------ Extract to read ------
Friday, January 4, 2008

Mexico!

(Versión en español: http://granfusion.blogspot.com/)

Life often provides juxtapositions that would ring false in fiction. One such coincidence from my life has to do with diamonds and dust, and it started with the flip side of a very successful 45.

Among my obscure 45s were a few genuine huge hits. Those records predated my Uncle Tom’s relentless purchases of cutout 45s, twenty for a dollar. As I said last time, “The Gypsy Rover” by the Highwaymen was one 45 that sold well and was Ground to Dust by me on my little record player. Another GTD 45 was “The Stroll” by the Diamonds.

The story of “The Stroll” goes as follows: Philadelphia kids appearing on American Bandstand started doing a new line dance to “C.C. Rider” by Chuck Willis. Dick Clark, always with an eye for the Next Big Thing, had something to do with nudging Clyde Otis and Nancy Lee into writing a song named after the dance. Clyde Otis worked for Mercury Records, the Diamonds’ label, and the collaboration (with Otis as producer) jumped onto the Billboard charts on December 30, 1957, crossing the Top 40 threshold on January 6, 1958 and peaking at #4.
------ Supplied material ------
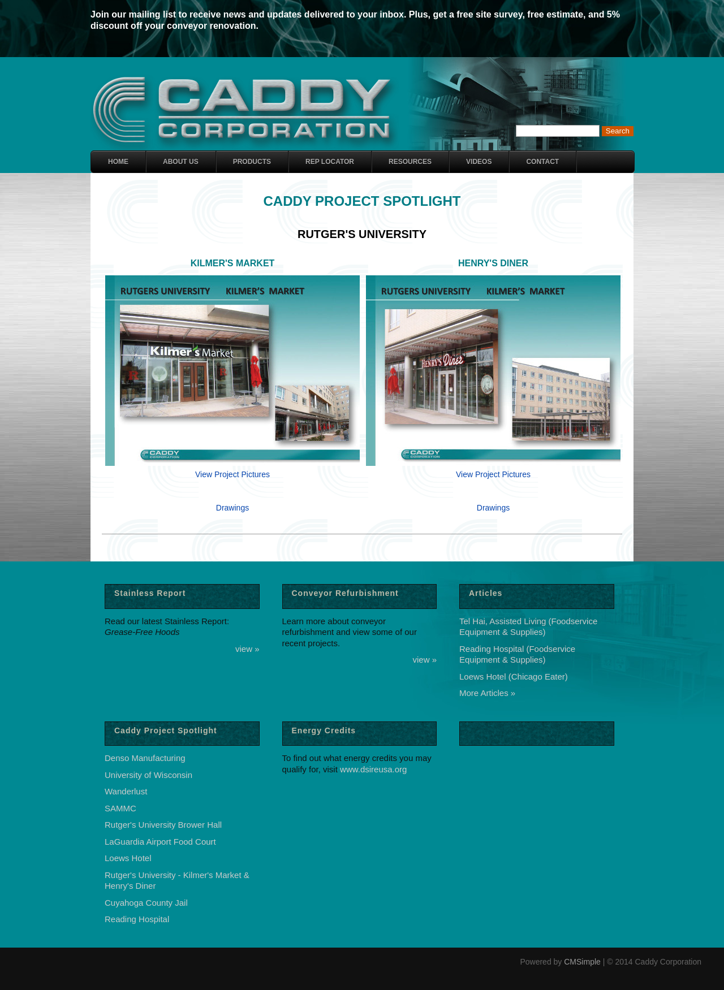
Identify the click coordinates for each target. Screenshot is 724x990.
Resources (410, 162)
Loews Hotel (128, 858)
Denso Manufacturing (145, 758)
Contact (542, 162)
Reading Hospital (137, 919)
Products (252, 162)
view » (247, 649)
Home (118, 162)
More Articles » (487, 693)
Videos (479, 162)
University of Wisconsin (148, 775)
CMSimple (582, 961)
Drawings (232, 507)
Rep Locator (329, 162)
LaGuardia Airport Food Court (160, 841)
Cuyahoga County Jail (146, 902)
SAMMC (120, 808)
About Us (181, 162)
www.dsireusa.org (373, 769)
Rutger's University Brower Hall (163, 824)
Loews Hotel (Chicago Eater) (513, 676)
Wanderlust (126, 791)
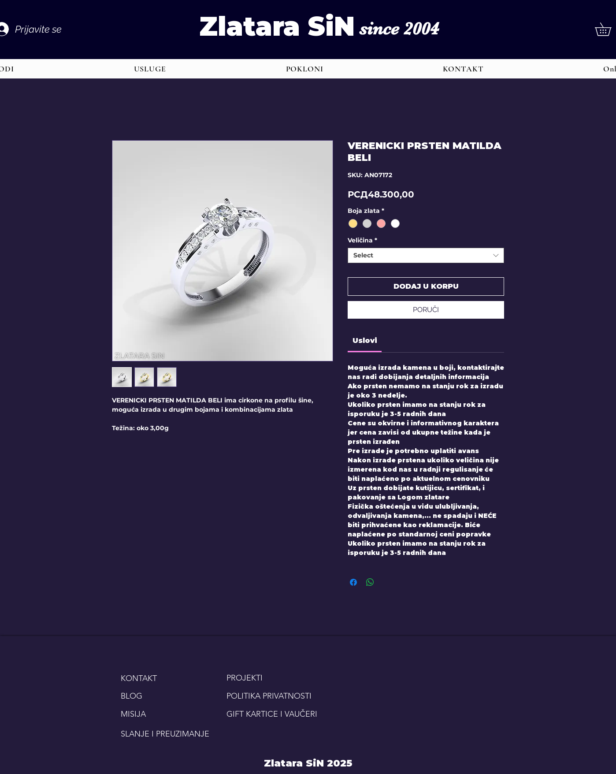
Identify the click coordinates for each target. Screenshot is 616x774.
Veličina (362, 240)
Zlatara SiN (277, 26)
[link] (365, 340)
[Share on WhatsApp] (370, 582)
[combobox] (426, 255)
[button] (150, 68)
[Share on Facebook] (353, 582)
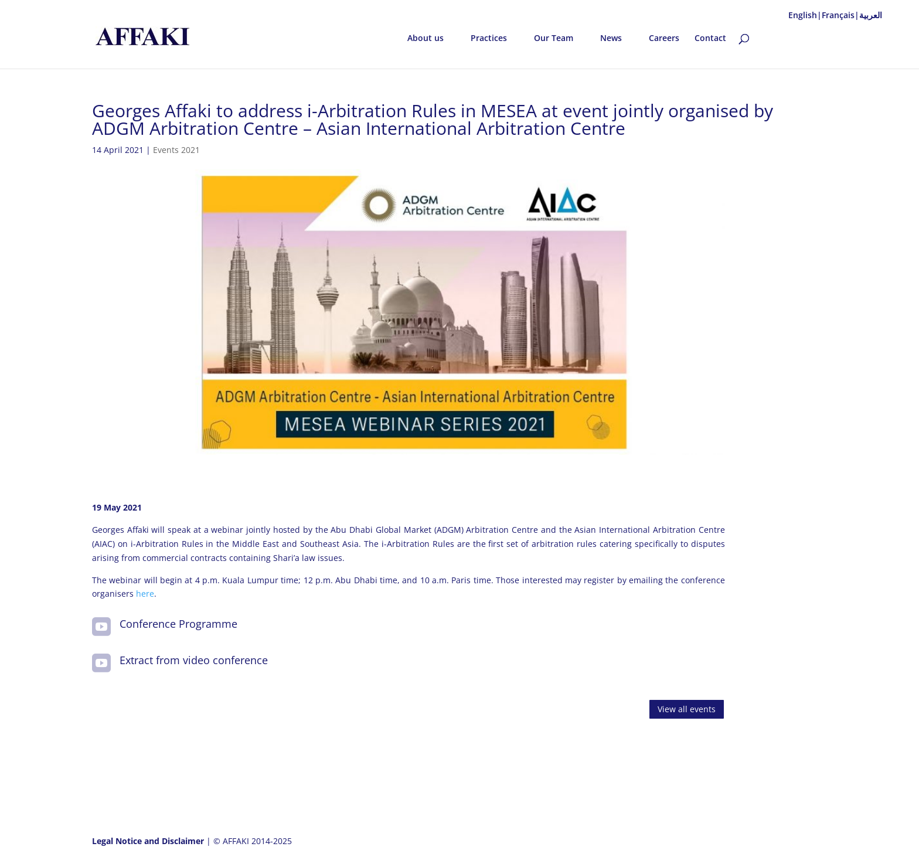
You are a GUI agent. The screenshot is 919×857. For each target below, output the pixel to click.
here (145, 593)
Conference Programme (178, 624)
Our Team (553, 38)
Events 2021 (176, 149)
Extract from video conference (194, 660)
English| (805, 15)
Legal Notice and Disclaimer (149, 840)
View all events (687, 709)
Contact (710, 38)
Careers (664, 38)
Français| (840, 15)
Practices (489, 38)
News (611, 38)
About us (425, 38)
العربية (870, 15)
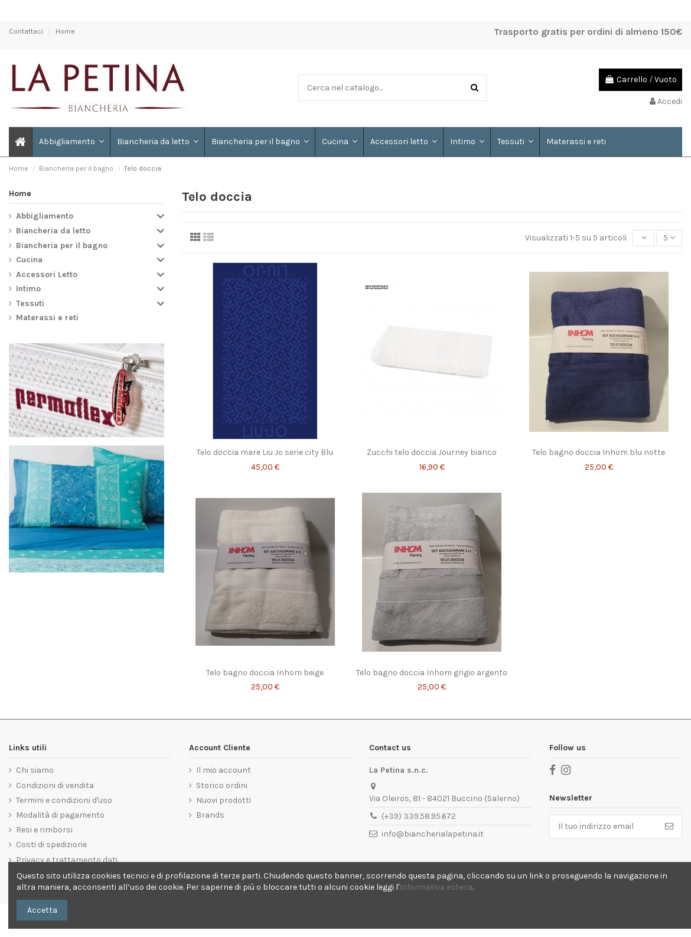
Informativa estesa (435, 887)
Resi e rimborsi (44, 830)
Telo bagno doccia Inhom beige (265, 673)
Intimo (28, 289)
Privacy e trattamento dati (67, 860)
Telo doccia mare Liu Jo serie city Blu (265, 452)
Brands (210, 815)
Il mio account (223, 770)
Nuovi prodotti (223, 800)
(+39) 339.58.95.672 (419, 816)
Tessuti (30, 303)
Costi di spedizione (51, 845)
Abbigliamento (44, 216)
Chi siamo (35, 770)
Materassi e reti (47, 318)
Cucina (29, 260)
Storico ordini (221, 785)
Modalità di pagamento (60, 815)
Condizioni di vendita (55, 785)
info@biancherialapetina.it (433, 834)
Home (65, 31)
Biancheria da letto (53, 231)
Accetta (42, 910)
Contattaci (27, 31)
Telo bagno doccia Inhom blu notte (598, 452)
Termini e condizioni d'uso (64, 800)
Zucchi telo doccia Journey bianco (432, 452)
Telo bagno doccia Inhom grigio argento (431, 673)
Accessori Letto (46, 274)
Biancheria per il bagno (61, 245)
------
» **Task**:
List every song title that appears in quotation marks in the blog post above about "The Stroll."

» **Complete answer**:
"The Gypsy Rover"
"The Stroll"
"C.C. Rider"